I came home today after being away. It was just a short trip, but nonetheless, it got me thinking about the idea of coming home and its many different layers.
As I walked off the plane two little squidgelets ran into the arms of a grownup who clearly occupied a “you are our whole world” position in their lives. Theirs was a whole of body excitement – fairly bursting out of their little arms and legs as they flung themselves forwards. For myself, I had the unexpected delight of driving straight to my parent’s home where my biological peeps were gathered – and so had my own squiggly bodied welcome from my oldest niece and the old-as-me-greetings from my parents.
And it reminded me that one of the great joys in returning home is the physicality of the return, particularly when that welcome comes from those in our life who have yet to learn the social conventions that require you to downplay the dropdead excitement of seeing someone you love again or those who have moved through the hormonally induced indifference of teenage greetings.

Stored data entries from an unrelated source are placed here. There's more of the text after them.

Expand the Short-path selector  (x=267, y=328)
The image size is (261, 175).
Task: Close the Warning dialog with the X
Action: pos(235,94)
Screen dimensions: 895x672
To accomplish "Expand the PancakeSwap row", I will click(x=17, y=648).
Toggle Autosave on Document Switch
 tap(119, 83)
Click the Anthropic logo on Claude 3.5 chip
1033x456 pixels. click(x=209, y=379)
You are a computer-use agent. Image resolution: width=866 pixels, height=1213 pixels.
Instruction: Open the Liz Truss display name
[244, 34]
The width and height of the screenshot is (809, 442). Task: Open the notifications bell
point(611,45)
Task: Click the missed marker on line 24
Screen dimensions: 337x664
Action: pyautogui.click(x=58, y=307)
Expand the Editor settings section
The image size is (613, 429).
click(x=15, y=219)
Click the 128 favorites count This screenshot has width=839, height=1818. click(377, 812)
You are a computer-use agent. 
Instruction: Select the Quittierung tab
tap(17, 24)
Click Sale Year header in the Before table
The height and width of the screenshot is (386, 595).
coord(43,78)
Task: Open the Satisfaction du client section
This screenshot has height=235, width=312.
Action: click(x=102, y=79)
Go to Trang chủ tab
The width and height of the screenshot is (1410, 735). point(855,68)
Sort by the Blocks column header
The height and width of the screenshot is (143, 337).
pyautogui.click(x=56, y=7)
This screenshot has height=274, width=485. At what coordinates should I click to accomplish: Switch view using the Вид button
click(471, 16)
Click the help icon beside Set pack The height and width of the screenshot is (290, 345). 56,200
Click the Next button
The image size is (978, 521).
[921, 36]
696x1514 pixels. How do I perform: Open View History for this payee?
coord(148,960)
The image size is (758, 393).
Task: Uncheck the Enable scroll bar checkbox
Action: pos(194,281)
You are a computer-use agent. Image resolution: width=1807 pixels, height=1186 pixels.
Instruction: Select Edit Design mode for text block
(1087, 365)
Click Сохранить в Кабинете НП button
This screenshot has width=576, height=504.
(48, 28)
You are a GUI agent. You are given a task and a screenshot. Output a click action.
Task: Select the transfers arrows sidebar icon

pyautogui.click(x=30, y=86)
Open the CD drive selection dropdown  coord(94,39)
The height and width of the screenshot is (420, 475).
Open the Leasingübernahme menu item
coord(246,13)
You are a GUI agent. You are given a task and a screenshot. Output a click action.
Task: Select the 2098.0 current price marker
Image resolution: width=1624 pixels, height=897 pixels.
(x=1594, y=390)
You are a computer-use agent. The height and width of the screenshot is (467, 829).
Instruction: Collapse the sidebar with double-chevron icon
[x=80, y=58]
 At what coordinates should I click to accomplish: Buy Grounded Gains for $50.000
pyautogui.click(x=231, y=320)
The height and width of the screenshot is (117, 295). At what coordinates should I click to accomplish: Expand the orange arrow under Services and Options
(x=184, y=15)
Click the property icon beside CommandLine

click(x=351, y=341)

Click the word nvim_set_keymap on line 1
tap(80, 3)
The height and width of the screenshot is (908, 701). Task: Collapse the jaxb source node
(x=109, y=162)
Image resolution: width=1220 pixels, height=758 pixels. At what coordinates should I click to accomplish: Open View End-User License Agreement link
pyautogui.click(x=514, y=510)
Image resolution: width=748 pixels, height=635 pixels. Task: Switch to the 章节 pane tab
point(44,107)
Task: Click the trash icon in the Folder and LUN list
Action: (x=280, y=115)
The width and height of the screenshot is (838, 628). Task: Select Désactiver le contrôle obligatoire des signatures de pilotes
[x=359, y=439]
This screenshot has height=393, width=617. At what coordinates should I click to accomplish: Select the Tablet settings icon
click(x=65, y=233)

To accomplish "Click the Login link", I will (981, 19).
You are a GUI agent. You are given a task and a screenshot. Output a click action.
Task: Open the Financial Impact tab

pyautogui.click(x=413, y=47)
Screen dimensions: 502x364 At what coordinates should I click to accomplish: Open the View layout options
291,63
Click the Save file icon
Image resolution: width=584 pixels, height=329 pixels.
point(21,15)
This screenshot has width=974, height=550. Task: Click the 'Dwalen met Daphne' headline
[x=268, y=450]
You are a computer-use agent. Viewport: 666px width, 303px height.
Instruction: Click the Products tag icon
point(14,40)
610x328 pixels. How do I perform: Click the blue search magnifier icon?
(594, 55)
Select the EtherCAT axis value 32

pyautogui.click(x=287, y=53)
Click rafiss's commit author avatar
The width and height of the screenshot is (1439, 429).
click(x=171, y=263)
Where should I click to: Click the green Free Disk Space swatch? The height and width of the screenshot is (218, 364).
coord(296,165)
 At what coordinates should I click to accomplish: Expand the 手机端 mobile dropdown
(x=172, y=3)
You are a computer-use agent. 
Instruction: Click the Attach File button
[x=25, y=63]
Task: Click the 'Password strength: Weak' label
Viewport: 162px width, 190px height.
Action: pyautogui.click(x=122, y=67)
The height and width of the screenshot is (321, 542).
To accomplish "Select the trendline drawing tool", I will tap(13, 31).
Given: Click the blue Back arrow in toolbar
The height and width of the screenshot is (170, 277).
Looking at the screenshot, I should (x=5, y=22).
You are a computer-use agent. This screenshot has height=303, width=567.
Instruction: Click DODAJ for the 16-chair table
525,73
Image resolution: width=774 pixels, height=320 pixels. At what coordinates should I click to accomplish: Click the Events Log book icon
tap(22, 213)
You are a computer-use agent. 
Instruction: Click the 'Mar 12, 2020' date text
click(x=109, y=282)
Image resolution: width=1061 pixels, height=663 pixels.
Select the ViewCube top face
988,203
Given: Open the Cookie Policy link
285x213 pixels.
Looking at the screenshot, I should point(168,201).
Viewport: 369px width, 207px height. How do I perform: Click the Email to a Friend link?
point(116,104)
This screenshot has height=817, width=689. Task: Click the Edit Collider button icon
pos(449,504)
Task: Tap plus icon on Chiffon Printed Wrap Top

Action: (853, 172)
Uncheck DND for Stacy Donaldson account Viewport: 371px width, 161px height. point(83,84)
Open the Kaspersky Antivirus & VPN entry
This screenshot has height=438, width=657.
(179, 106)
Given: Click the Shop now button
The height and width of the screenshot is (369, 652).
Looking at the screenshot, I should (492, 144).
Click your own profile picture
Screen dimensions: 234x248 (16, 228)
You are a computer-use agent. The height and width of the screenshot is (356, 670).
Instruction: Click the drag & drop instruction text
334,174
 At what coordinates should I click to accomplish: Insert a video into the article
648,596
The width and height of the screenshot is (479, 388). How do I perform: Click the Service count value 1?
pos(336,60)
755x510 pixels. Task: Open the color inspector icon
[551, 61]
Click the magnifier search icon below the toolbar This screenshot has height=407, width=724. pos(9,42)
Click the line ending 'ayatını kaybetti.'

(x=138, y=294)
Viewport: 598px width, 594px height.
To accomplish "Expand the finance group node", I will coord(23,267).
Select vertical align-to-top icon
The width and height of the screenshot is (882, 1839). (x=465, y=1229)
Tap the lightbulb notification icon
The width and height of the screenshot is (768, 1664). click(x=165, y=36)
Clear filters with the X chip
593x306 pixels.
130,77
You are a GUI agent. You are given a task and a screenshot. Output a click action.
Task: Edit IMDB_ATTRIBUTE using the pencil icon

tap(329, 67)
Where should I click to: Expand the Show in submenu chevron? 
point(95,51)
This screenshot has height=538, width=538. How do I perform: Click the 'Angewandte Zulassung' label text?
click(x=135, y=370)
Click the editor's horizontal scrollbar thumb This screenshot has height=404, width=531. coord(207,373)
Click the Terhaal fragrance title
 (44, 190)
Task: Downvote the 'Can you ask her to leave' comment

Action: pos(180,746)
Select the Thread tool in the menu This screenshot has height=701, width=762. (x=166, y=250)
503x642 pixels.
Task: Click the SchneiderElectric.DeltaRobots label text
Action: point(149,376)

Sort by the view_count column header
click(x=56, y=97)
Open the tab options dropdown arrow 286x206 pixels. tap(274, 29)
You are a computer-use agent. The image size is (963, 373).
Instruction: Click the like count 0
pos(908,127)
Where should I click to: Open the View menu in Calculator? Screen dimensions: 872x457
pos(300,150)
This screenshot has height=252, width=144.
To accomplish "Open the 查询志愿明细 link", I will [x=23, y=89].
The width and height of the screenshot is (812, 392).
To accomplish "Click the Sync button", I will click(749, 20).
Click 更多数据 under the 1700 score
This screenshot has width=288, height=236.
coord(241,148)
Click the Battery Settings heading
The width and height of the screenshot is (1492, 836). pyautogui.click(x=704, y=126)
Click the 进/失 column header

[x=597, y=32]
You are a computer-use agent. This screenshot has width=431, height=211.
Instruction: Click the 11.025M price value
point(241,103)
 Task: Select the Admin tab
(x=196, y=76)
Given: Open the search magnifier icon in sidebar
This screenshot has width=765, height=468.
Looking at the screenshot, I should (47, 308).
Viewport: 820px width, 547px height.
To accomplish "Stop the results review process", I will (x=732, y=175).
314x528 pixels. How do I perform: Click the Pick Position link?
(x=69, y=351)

But another form of coming home relates to a return to familiar places. After a day of sitting in meetings, the idea of stopping down by the river for a walk was appealing. And it wasn’t until I arrived that I realised how important it was to return to this specific location. I had, a little embarrassingly given how long I’ve lived in this town, failed to make the necessary geographical links to get myself to the river. I’d found myself driving beside a beautiful parkland I had not visited before, and yet, as much as it looked glorious and the sun was setting, I wanted to walk beneath the familiar green-grey archways of my beloved Yarra Flat gums and greet the almost-full-moon above the same electric wires that frame so many of my mind’s moon snaps.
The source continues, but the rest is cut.